Automobile Cybersecurity Policy
Nathan Butler, ‘17
The vehicles used on American roads today have become extremely sophisticated. They have Bluetooth and wireless capabilities and use computers for anything from engine performance analysis to onboard navigation. Manufacturers can wirelessly monitor efficiency, update a vehicle’s systems, and even shut down the cars of customers who have not paid their loans. The cars of today--and of the future--rely on computers.
However, the debate on cybersecurity for cars tends to jump straight to the development of self-driving cars. These vehicles are still years away from ruling the roads of America, but the issue of securing onboard computers is at the forefront of issues in automobile cybersecurity today. In 2013, DARPA conducted an experiment in which researchers were able to hack into two cars (both 2010 model years) with nothing but a laptop and were able to control speed and dashboard readings, cut the brakes, and even steer the car. As a result, Senator Ed Markey launched an investigation into the current security measures implemented by manufacturers. He found that not only are there currently no compulsory industry standards, but manufacturers’ commitment to the security of onboard computers is inconsistent and variable.
Since the release of Markey’s report, the auto industry has finally shown signs of addressing the issue and beefing up security. Various organizations are working with manufacturers to increase security and make it harder for hackers to access car computers.
Even though companies are taking steps in the right direction, there are currently no cybersecurity standards to which auto manufacturers in the US are held accountable. This vulnerability, and the lack of enforceable policy, pose a hazard to all drivers and passengers, as a vehicle infected with malware could suddenly veer off course and cause accidents, severe injury, or death.
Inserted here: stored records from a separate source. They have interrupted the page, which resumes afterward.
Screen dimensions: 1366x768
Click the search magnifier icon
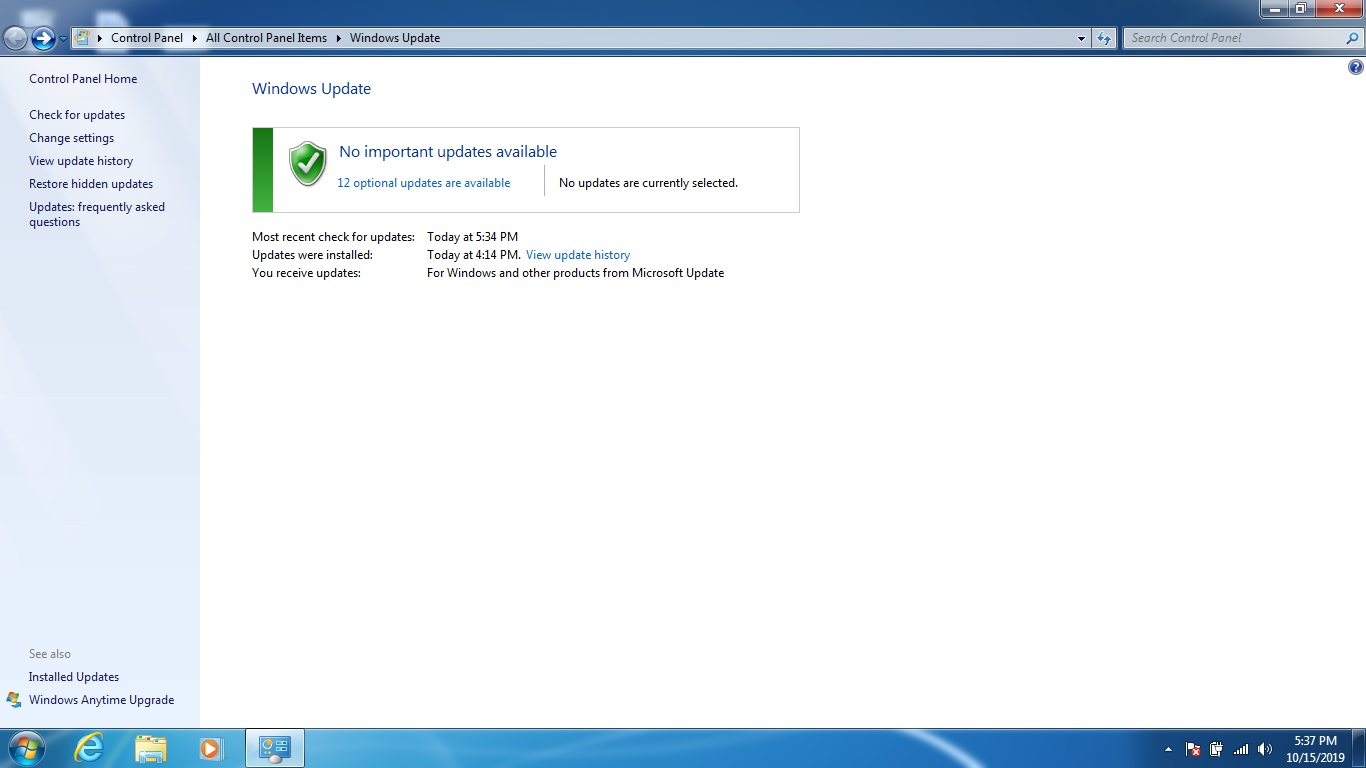coord(1352,38)
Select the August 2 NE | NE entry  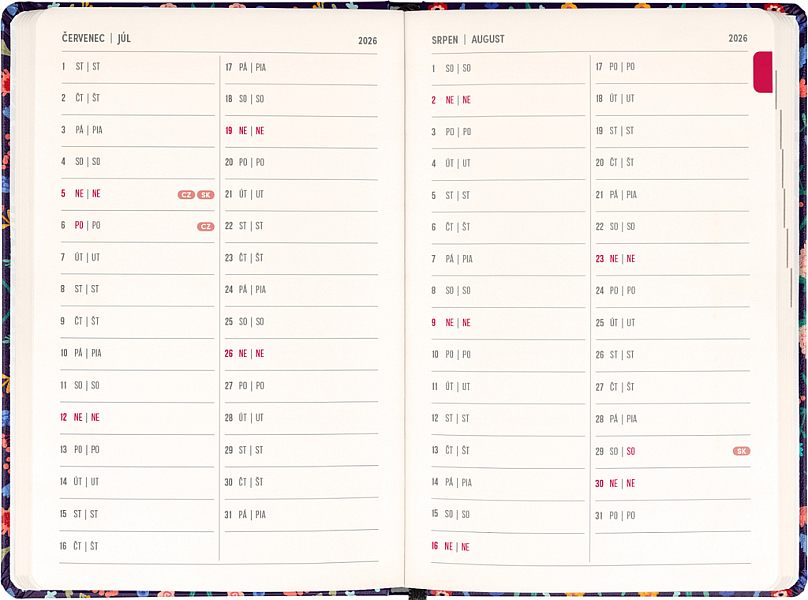coord(451,100)
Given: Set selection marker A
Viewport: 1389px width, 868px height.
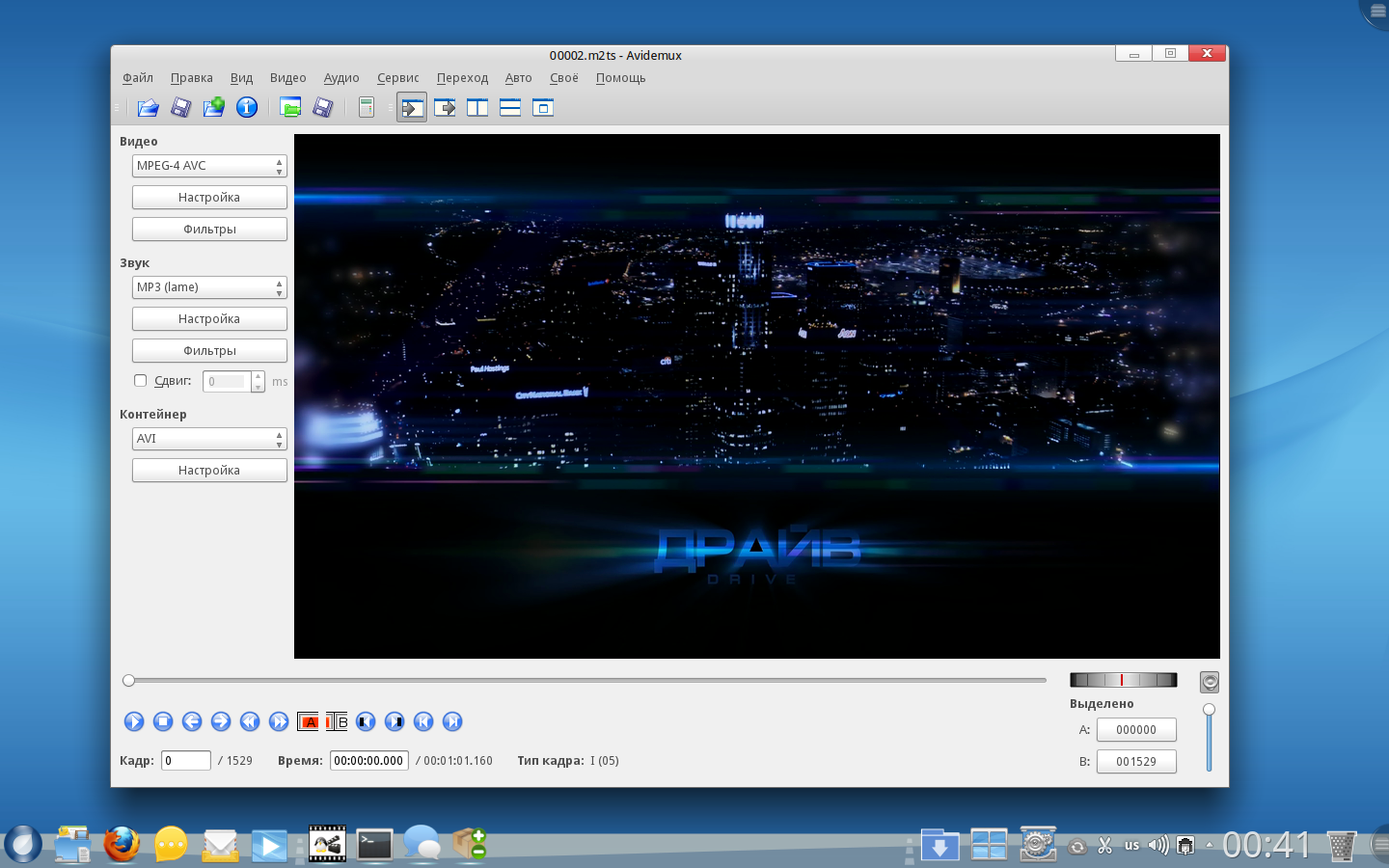Looking at the screenshot, I should point(309,721).
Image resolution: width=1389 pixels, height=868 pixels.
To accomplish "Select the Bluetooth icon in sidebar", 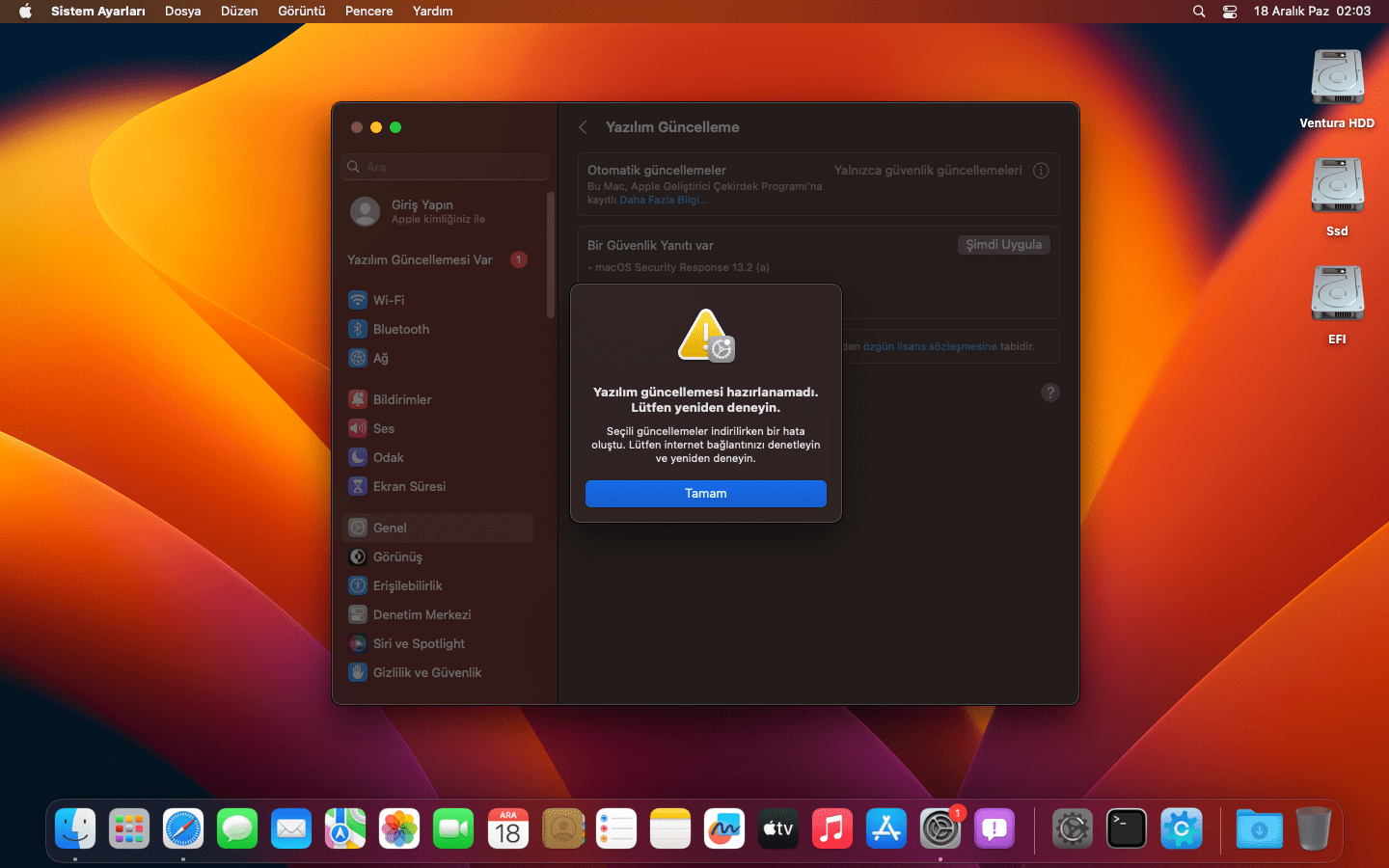I will click(x=358, y=329).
Senator Markey is propelling legislation in Congress to set cybersecurity standards for cars, and independent companies have proposed industry policies such as I Am the Calvary’s 5 star Automotive Cyber Safety Framework. As policy surrounding the issue develops and evolves, it is of paramount importance to examine each policy and determine its effectiveness so that when the dust settles and a course is decided, consumers can know that their car is secure.
My research has three areas of focus. First, I intend to document and describe the current cybersecurity issues facing automobile manufacturers. There are many parties involved, and gaining a clear picture of the major players both in policy side and in technology will determine the parameters of my study. Second, I aim to determine why manufacturers are having trouble implementing tighter security measures and what problems they are facing in developing industry-wide standards. Senator Markey’s study does a great job in determining what is wrong, but not why it is wrong. Lastly, I intend to analyze all current proposed policies and determine which policy is best from the viewpoints of manufacturers, consumers, and government. I hope to predict the effects of each policy on vehicle development in the future.